◆ **Consigne A**
Citez à l'identique toutes les lignes de la liste de données ci-dessous, en omettant les images.

● ● ●

Certes, depuis que Katrina a frappé la Nouvelle-Orléans en 2005 et, par conséquent, le marché de l’automobile d’occasion, les règles gouvernementales ne sont resserrées d’un bout à l’autre du continent. À commencer par les pratiques de divulgation aux (et par les) assureurs, qui sont devenues plus sévères.
Reste qu’il y a toujours des mailles dans un filet qui s’étire d’un état américain à l’autre… et jusqu’à nos provinces. Comment éviter les pièges? Nous avons pour vous ces quelques conseils.
#1 L’inspection: un must!
Si tous les acheteurs de véhicules usagés prenaient la peine de payer pour une pré-inspection effectuée chez un garagiste de confiance, telle que recommandée par les spécialistes de l’automobile, il n’y aurait jamais de véhicules inondés, ici ou ailleurs, vendus comme s’ils n’avaient jamais connu l’ondée.

● ● ●

◆ **Consigne B**
Reproduisez fidèlement le passage de l'extrait sur les véhicules inondés compris entre « Certes, depuis que » et « ces quelques conseils. », bornes incluses.

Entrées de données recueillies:

● ● ●

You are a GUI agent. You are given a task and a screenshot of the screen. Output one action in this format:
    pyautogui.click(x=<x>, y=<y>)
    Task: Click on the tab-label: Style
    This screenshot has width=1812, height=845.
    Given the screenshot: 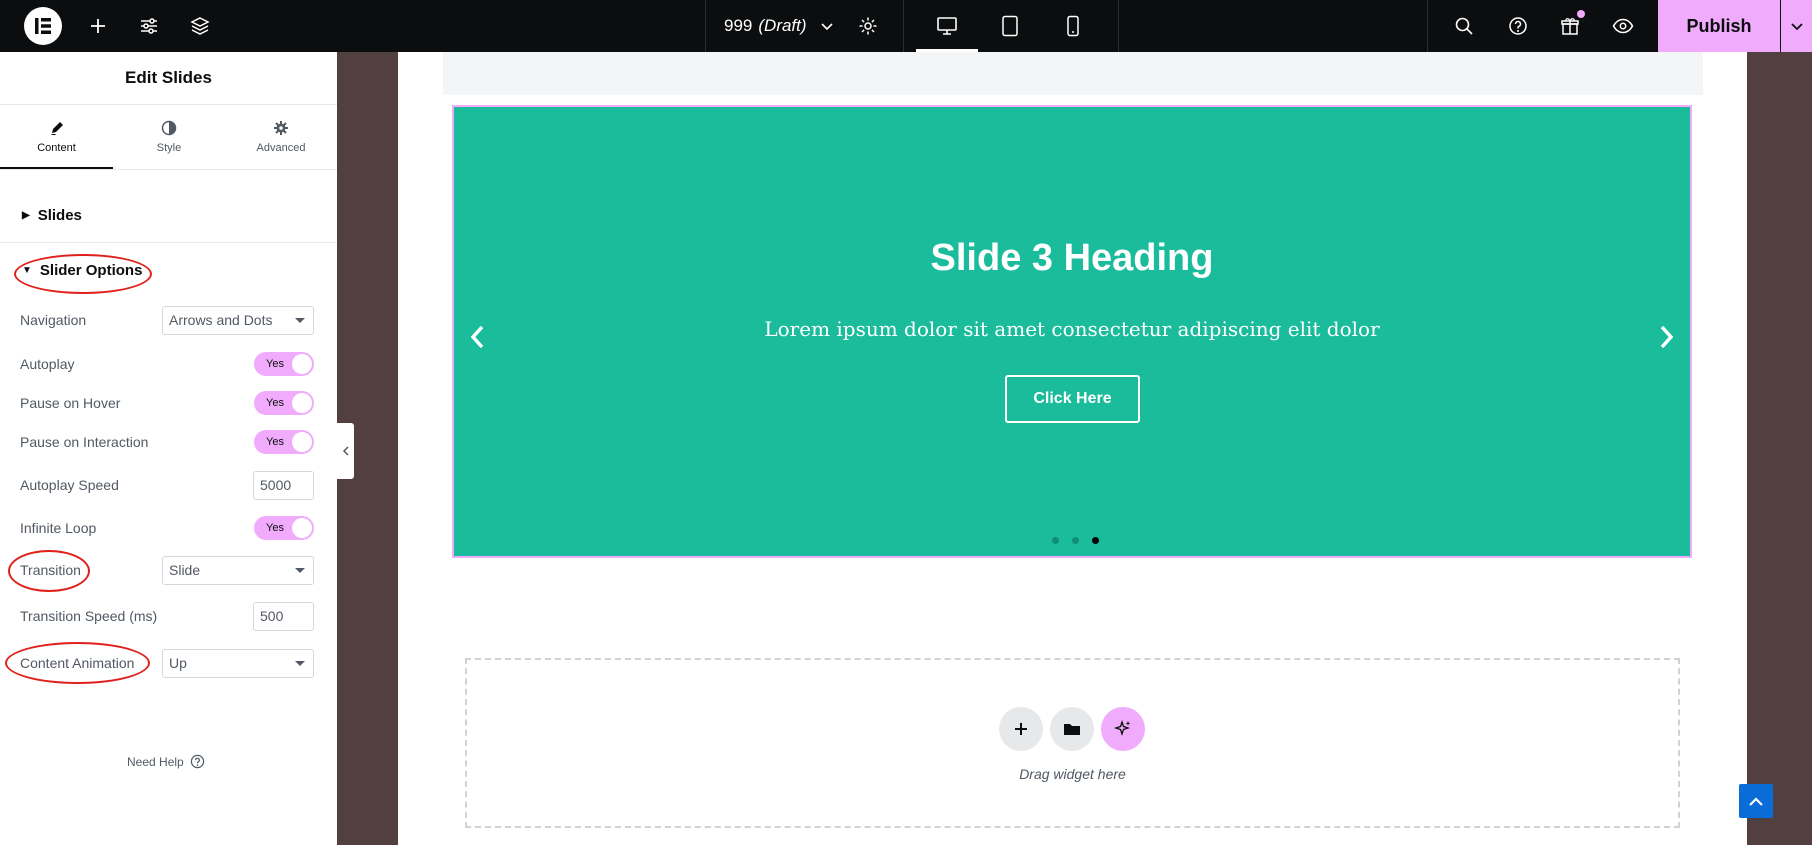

● ● ●

◆ **Réponse A**
You are a GUI agent. You are given a task and a screenshot of the screen. Output one action in this format:
    pyautogui.click(x=<x>, y=<y>)
    Task: Click on the tab-label: Style
    This screenshot has width=1812, height=845.
    Given the screenshot: 

◆ **Réponse B**
Certes, depuis que Katrina a frappé la Nouvelle-Orléans en 2005 et, par conséquent, le marché de l’automobile d’occasion, les règles gouvernementales ne sont resserrées d’un bout à l’autre du continent. À commencer par les pratiques de divulgation aux (et par les) assureurs, qui sont devenues plus sévères.
Reste qu’il y a toujours des mailles dans un filet qui s’étire d’un état américain à l’autre… et jusqu’à nos provinces. Comment éviter les pièges? Nous avons pour vous ces quelques conseils.